■ Task details
Rewrite the records starting at the line containing "Task: Click the 点位编辑 point edit button" and ending at the line containing "Action: [x=286, y=1017]", swapping "button" for "icon" and changing nothing else. Omit the pictures from your answer.

[Start Available data]

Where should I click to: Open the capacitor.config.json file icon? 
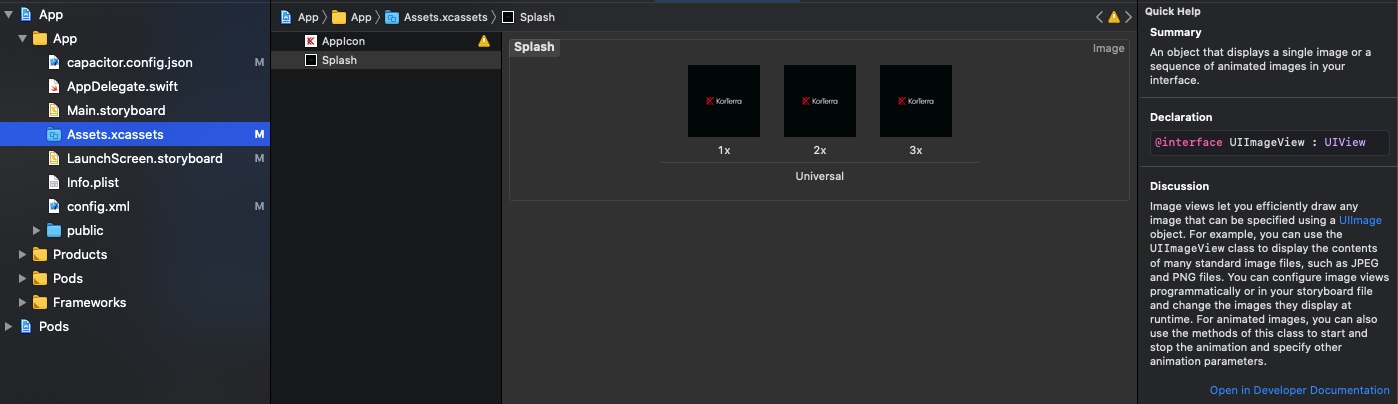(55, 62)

[End Available data]
[Start Available data]

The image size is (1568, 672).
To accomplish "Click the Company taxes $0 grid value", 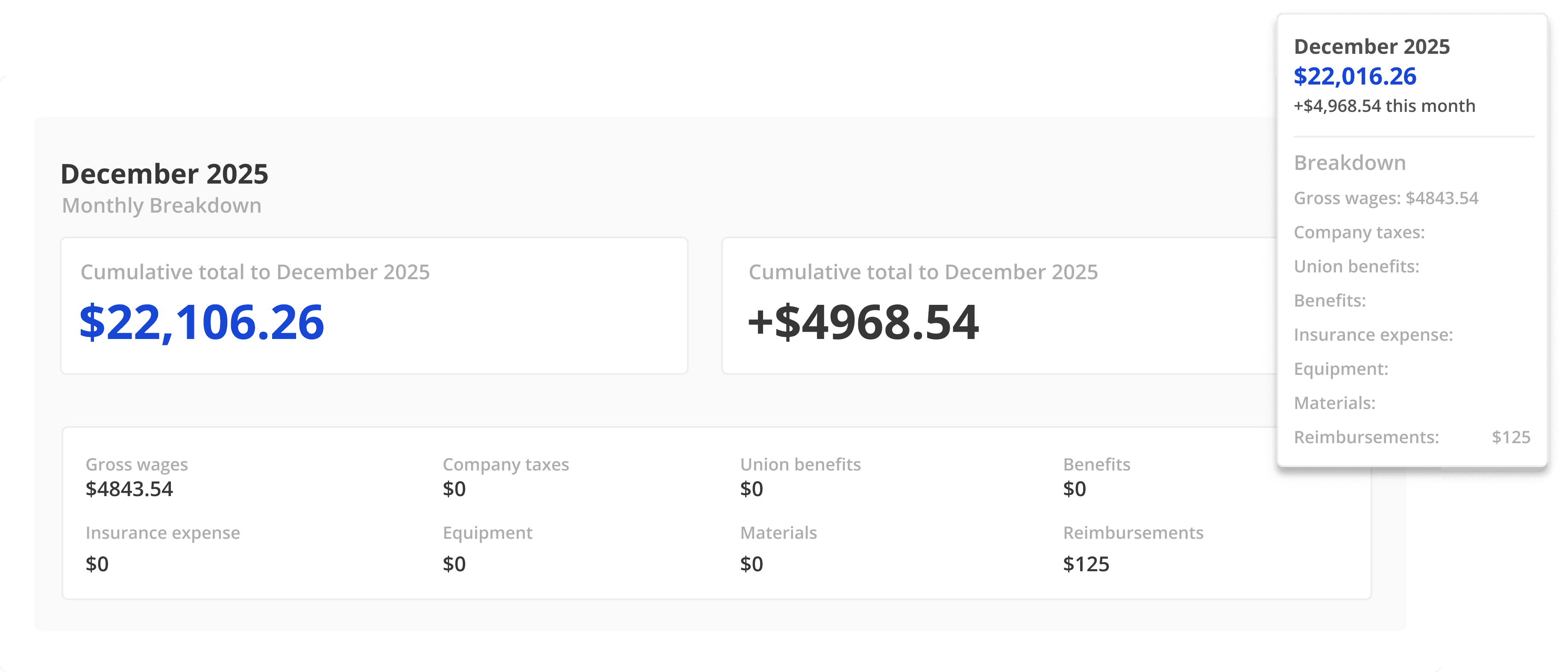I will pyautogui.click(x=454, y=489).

[End Available data]
[Start Available data]

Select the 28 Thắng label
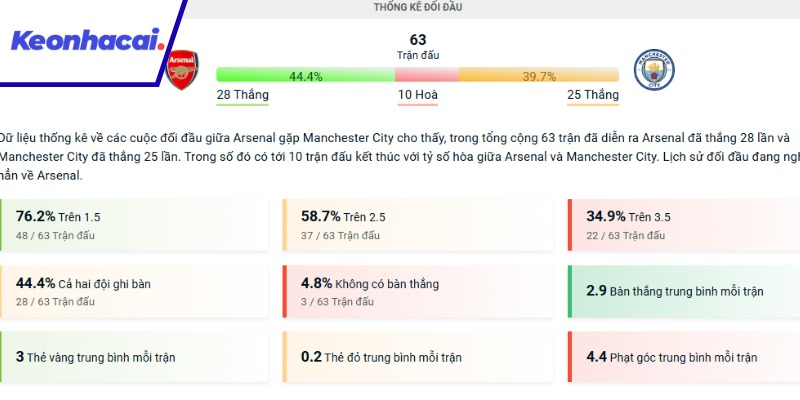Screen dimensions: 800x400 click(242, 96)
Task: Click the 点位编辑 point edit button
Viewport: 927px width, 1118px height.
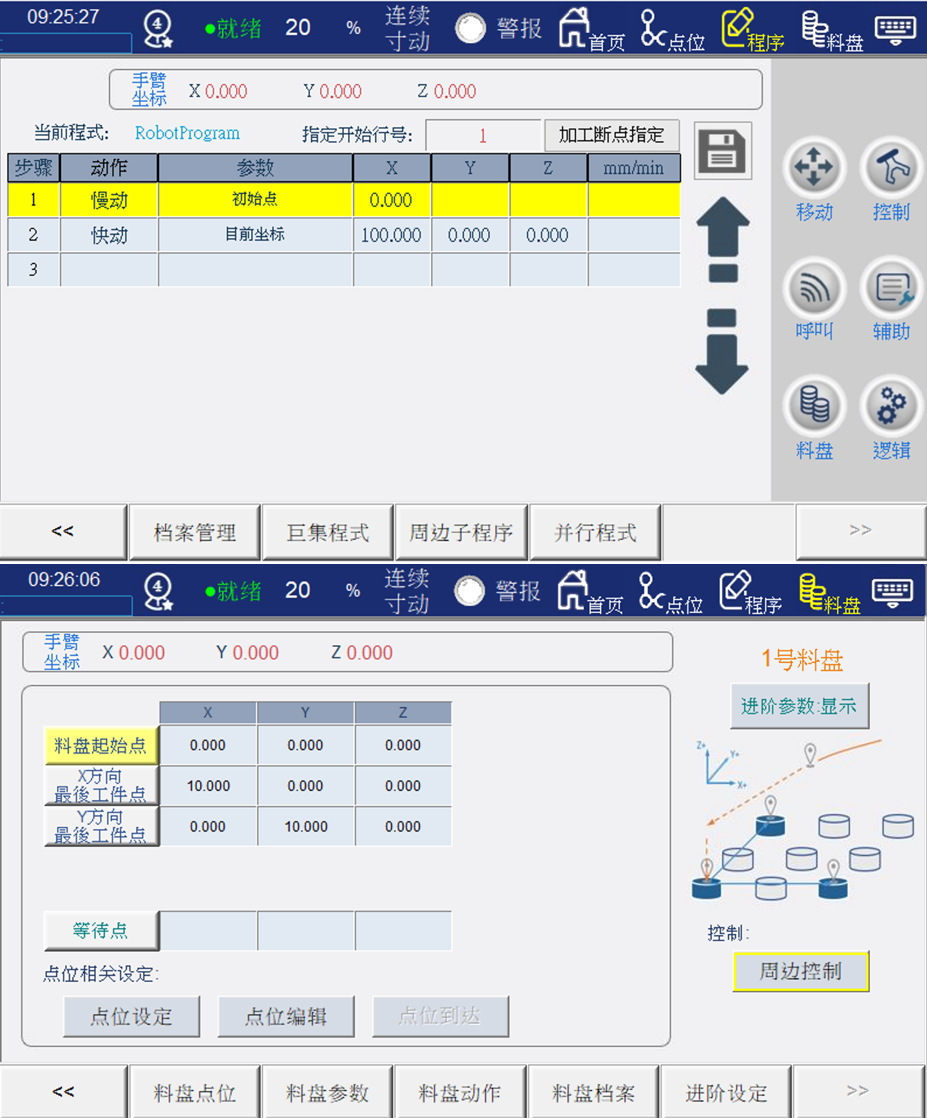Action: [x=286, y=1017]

[End Available data]

■ Full response
Task: Click the 点位编辑 point edit icon
Viewport: 927px width, 1118px height.
Action: [x=286, y=1017]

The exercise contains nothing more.